Hiring

The true cost of an employee now includes their token spend

The cheapest engineer on your team may be the most expensive person you employ. Not in what you pay them, but in what they spend on your behalf, and in what you get back for the total.

For most of the history of knowledge work, the cost of an employee was a stable two-part sum: salary plus benefits. Everything else was a rounding error. A laptop, a few SaaS seats, some cloud. Real, but small and flat, the same for your best engineer and your weakest one. That assumption is quietly breaking. When every engineer and analyst now runs AI tools and agents continuously, a third term has joined the equation, and unlike the others it varies enormously from person to person.

The new cost of an employee is salary plus benefits plus token spend.

Figure 1. The cost of an employee in the AI era: salary plus benefits plus token spend.Figure 1. The cost of an employee in the AI era: salary plus benefits plus token spend.

Here is the analogy we keep returning to. You would not pay a pilot trained on a Cessna to fly an F-35. The jet is far more capable, but capability in unpracticed hands is not output, it is burned fuel and bent metal. AI tooling is the F-35 of knowledge work: powerful, expensive to run, and unforgiving of poor judgment. Put someone who has only flown a Cessna in the cockpit and you do not get fighter-jet results, you get a very expensive crash. The price of the pilot was never the point. The point is what they do with the aircraft, and what it costs you when they fly it badly.

Token spend is a real line item now

Walk through what a working day looks like in a team that has gone all-in on agent-driven development. An engineer has an agent running in the editor, another in the terminal, a few model-backed tools for search and review, and a habit of asking a model before asking a colleague. Each of those calls is cheap. The pattern, repeated all day across a team, is not.

This is the same shape we wrote about in our crypto RPC cost audit: a per-action cost that is trivial in isolation and significant at volume. The difference is that RPC waste hid behind user growth. Token spend hides behind headcount, and it scales with how each individual works.

We are deliberately not going to attach hard numbers to this, because they would be invented and would date instantly. But the shape is easy to feel. Treat these as illustrative only: a disciplined engineer might run up a modest monthly token bill, call it a low hundreds of dollars. A heavy-but-effective one, several times that. And a genuinely wasteful operator, running agents in circles, can spend a multiple again, sometimes rivaling a meaningful fraction of a junior salary on a monthly basis. The point is not the figure. The point is that the spread between people is now wide enough to matter, and it tracks judgment, not job title.

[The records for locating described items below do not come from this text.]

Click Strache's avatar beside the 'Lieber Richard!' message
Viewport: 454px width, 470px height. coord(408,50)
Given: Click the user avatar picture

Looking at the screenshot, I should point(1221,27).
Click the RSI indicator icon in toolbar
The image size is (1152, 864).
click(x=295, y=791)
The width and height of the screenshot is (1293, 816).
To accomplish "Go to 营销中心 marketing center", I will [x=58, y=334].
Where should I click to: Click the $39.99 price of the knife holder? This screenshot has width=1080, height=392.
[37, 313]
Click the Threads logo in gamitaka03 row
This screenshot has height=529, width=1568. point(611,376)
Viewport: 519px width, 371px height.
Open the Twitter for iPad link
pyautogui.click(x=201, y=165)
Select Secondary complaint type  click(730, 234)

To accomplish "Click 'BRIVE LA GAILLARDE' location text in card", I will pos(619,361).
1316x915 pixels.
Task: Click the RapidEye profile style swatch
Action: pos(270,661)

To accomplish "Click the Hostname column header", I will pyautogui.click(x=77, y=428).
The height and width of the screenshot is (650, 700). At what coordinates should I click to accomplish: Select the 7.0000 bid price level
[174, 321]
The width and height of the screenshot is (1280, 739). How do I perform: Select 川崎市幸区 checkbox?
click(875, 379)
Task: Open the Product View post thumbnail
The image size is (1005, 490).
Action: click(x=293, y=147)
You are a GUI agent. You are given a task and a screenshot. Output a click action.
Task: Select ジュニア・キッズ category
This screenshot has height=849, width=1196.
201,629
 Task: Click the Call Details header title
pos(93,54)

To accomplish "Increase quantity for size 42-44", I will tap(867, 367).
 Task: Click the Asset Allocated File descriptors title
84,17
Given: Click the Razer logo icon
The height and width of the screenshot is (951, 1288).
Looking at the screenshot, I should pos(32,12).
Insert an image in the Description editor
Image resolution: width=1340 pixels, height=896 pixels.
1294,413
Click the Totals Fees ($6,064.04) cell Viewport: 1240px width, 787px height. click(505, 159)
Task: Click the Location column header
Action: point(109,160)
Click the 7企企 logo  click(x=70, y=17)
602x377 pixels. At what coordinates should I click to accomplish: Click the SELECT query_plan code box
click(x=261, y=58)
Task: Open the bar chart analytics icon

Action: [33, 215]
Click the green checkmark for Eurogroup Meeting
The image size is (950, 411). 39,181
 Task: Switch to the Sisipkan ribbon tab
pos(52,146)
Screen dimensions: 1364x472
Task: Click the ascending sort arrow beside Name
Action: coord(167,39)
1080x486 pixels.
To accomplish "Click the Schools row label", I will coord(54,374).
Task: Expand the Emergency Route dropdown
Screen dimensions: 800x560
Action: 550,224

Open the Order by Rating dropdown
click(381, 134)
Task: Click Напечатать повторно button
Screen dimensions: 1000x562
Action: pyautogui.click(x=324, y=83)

How a low-judgment operator runs up the bill

Token waste is not about typing the wrong thing once. It is a set of habits, and they are the same habits that produce weak output. That is the whole argument: the waste and the weakness come from the same place.

  • Re-running agents aimlessly. When the result is not right, the reflex is to run it again, and again, hoping for a better roll of the dice, instead of asking why it failed. Each spin costs tokens and produces nothing.
  • Brute-forcing instead of reasoning. Handing the whole problem to the model and letting it grind, rather than thinking for thirty seconds about the right approach and giving it a smaller, sharper task. The model burns tokens exploring a space a moment of human reasoning would have pruned.
  • No eval or test discipline. Without a way to check whether output is correct, every change is a guess, and guesses get re-run. We have argued before that you cannot ship a reliable AI feature without evals. The same lack of a measuring stick that ships bugs also burns tokens, because the only way to find out if something worked is to run it again.
  • Regenerating instead of fixing. A small flaw in a large generated output gets fixed by regenerating the entire thing, repeatedly, instead of editing the ten lines that were wrong.
  • Not knowing when to stop. The hardest one. A weak operator does not recognize a good-enough answer, or a dead end, and keeps spending past the point of return.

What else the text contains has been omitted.